Print each entry below precisely as shown.

[Stored items]

# # # #

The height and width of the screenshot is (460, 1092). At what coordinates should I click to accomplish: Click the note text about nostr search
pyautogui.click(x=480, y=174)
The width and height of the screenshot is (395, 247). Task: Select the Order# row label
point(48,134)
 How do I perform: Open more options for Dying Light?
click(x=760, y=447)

# # # #

Written solution:
The height and width of the screenshot is (460, 1092). At what coordinates should I click to accomplish: Click the note text about nostr search
pyautogui.click(x=480, y=174)
The width and height of the screenshot is (395, 247). Task: Select the Order# row label
point(48,134)
 How do I perform: Open more options for Dying Light?
click(x=760, y=447)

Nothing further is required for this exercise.